Unfortunately, even if future technology existed to warm Titan up—this handy comic book chart appears to show that “fusion arcs” hanging in a sky vault would be used to replicate the Sun’s warmth and light—doing so would create enormous problems. The icy water crust would melt on top of an already substantial subsurface ocean, creating what Malaska estimates to be a 200-kilometre (124-mile) deep global sea, perhaps featuring some floating rafts of icky organic polymer.

“Maybe you could build on these floating organic blobs?” Malaska wondered. “Or transform them into Tupperware wonderlands?”

You’d also need oxygen for breathing and crops, which could perhaps be acquired by electrolysing the subsurface caches of liquid water. Global oxygenation could also help get rid of a global layer of haze which blocks out sunlight and has an anti-greenhouse effect, keeping the surface even colder than it otherwise would be, according to Hörst. Even without the haze, though, it’d still be frigid on the ground, and there’s no guarantee that fresh oxygen would be retained on gravitationally weak sauce Titan.

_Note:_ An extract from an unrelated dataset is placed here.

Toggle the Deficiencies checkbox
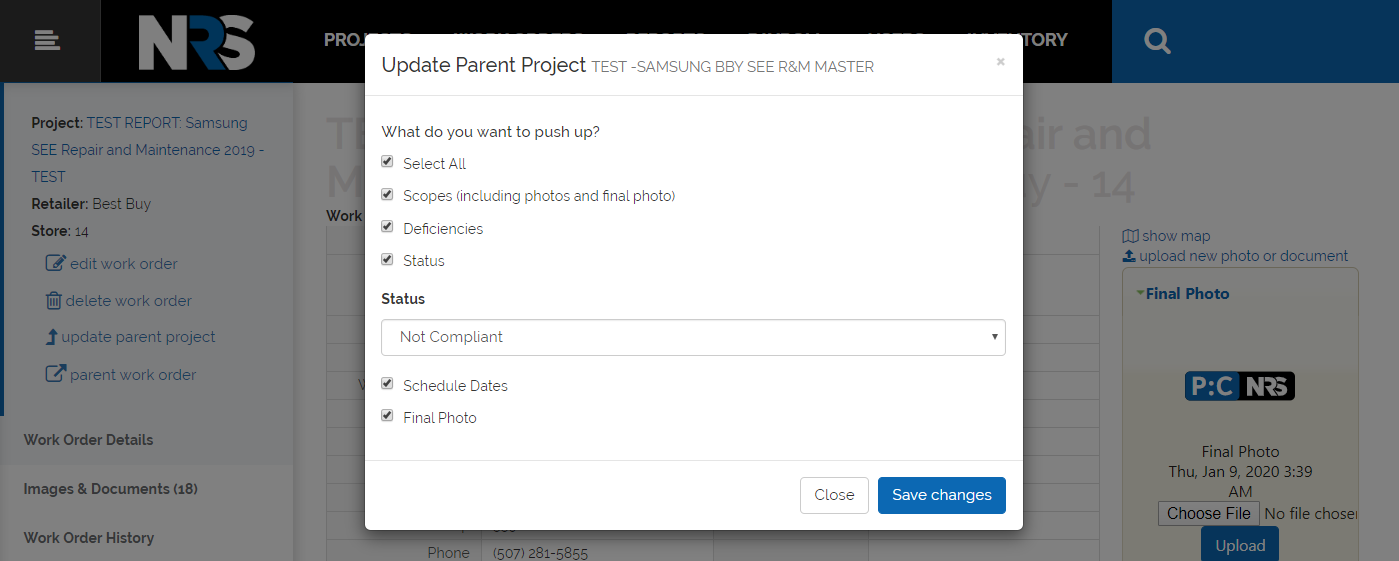This screenshot has width=1399, height=561. (x=387, y=227)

All this geoengineering would require a colossal amount of energy perhaps generated through wind, chemical or potentially hydroelectric power–and would, says Malaska, require plenty of compounds you can’t get easily on Titan. Mining of comets or asteroids would likely be essential.

Without his Infinity Gauntlet, even Thanos would find making Titan somewhat Earth-like a considerable pain in the arse. It’s enough to make you realise we probably shouldn’t put too much faith in the idea that in the future, terraforming worlds will simply be a done deal. As the ultimate collapse of Thanos’ Titan—apparently due to mass starvation—reminds us, there are a thousand points of failure.

Earth itself is so conveniently, wonderfully suited for life as we know it. Perhaps we should remember that, and the limits of geoengineering, as we continue to trash it.